**Document passage**

TLR2, but Not TLR4, Is Required for Effective Host Defence against Chlamydia Respiratory Tract Infection in Early Life
Published: Tuesday, June 19, 2012
Author: Emma L. Beckett et al.

by Emma L. Beckett, Simon Phipps, Malcolm R. Starkey, Jay C. Horvat, Kenneth W. Beagley, Paul S. Foster, Philip M. Hansbro

Chlamydia pneumoniae commonly causes respiratory tract infections in children, and epidemiological investigations strongly link infection to the pathogenesis of asthma. The immune system in early life is immature and may not respond appropriately to pathogens. Toll-like receptor (TLR)2 and 4 are regarded as the primary pattern recognition receptors that sense bacteria, however their contribution to innate and adaptive immunity in early life remains poorly defined. We investigated the role of TLR2 and 4 in the induction of immune responses to Chlamydia muridarum respiratory infection, in neonatal wild-type (Wt) or TLR2-deficient (-/-), 4-/- or 2/4-/- BALB/c mice. Wt mice had moderate disease and infection. TLR2-/- mice had more severe disease and more intense and prolonged infection compared to other groups. TLR4-/- mice were asymptomatic. TLR2/4-/- mice had severe early disease and persistent infection, which resolved thereafter consistent with the absence of symptoms in TLR4-/- mice. Wt mice mounted robust innate and adaptive responses with an influx of natural killer (NK) cells, neutrophils, myeloid (mDCs) and plasmacytoid (pDCs) dendritic cells, and activated CD4+ and CD8+ T-cells into the lungs. Wt mice also had effective production of interferon (IFN)? in the lymph nodes and lung, and proliferation of lymph node T-cells. TLR2-/- mice had more intense and persistent innate (particularly neutrophil) and adaptive cell responses and IL-17 expression in the lung, however IFN? responses and T-cell proliferation were reduced. TLR2/4-/- mice had reduced innate and adaptive responses. Most importantly, neutrophil phagocytosis was impaired in the absence of TLR2. Thus, TLR2 expression, particularly on neutrophils, is required for effective control of Chlamydia respiratory infection in early life. Loss of control of infection leads to enhanced but ineffective TLR4-mediated inflammatory responses that prolong disease symptoms. This indicates that TLR2 agonists may be beneficial in the treatment of early life Chlamydia infections and associated diseases.

**Data shown**

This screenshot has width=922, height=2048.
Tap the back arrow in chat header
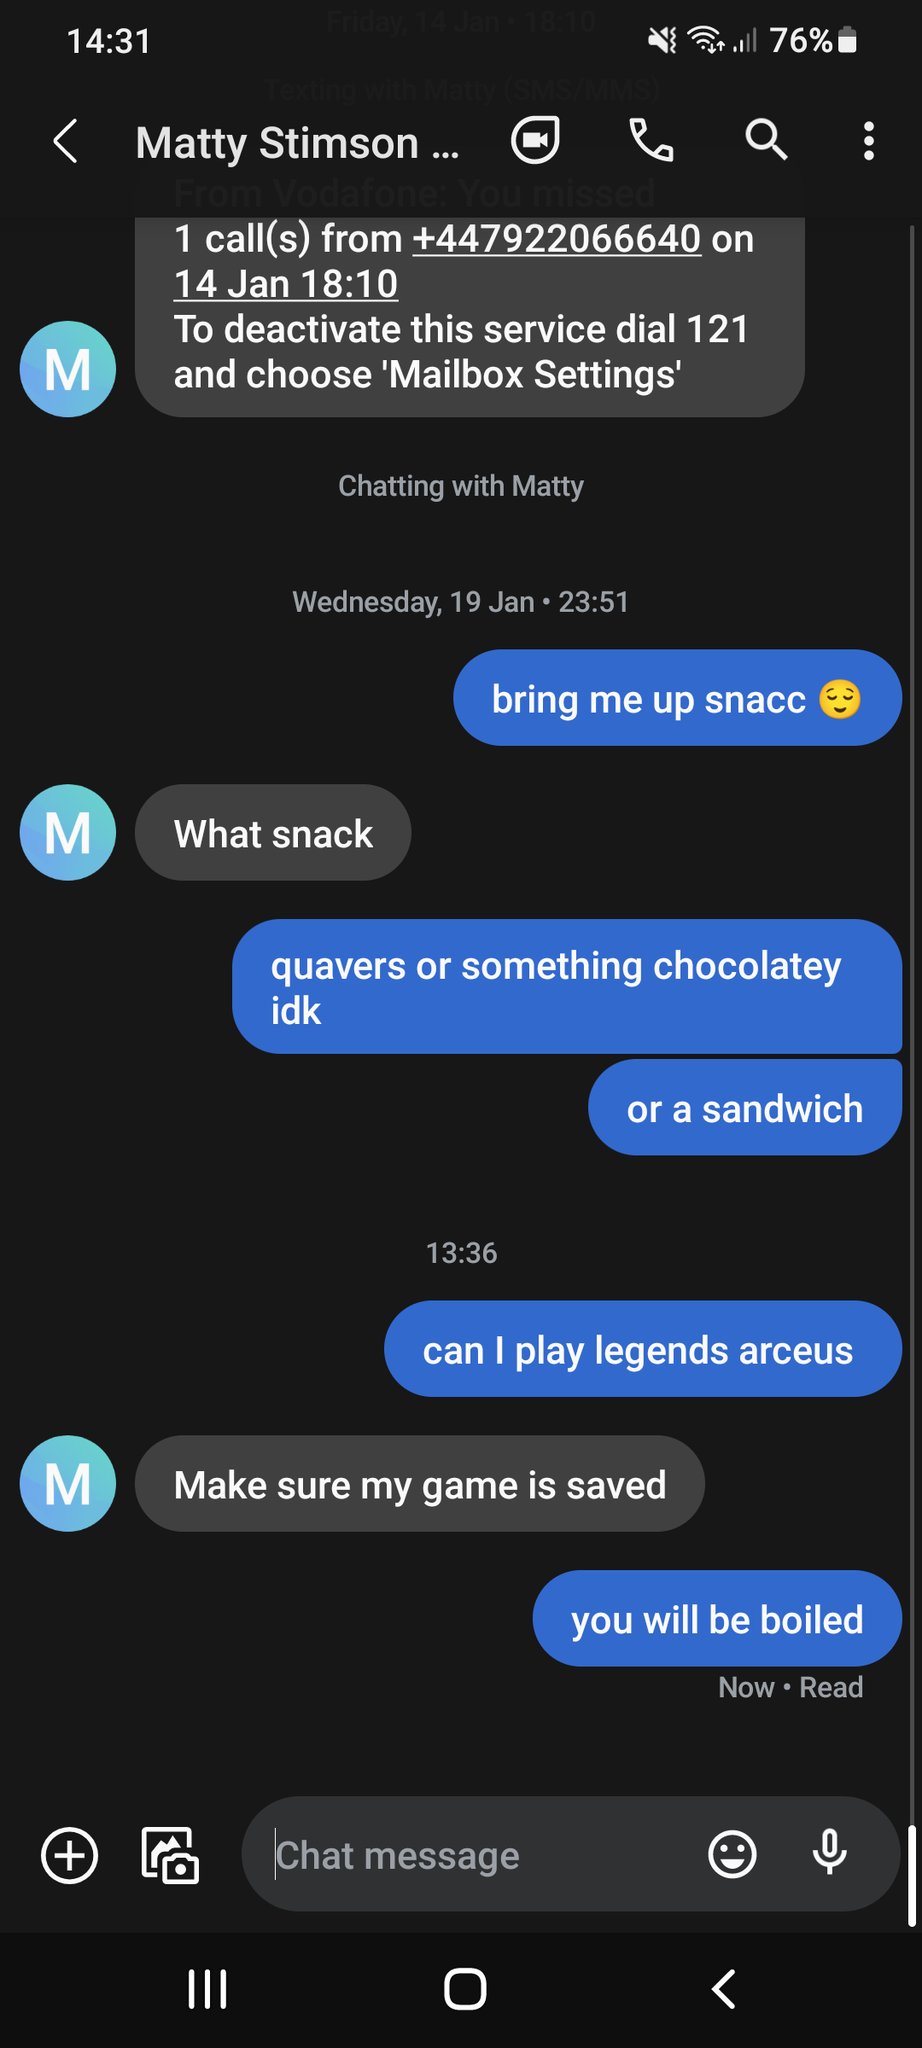tap(66, 141)
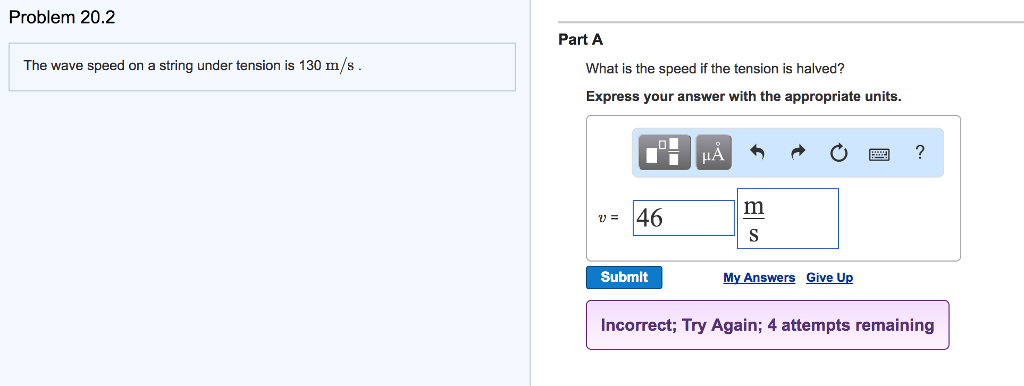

**What this task involves**
Do these statements agree with the study summary on TLR2 and Chlamydia infection? Answer yes or no for each, quoting the deciding words. 1. Mice lacking TLR4 showed no symptoms. 2. Neutrophil phagocytosis was unaffected when TLR2 was missing. 3. The experiments were done in adult mice.

**Result**
1. Yes: "TLR4-/- mice were asymptomatic."
2. No: "neutrophil phagocytosis was impaired in the absence of TLR2."
3. No: "in neonatal wild-type (Wt) or TLR2-deficient (-/-), 4-/- or 2/4-/- BALB/c mice."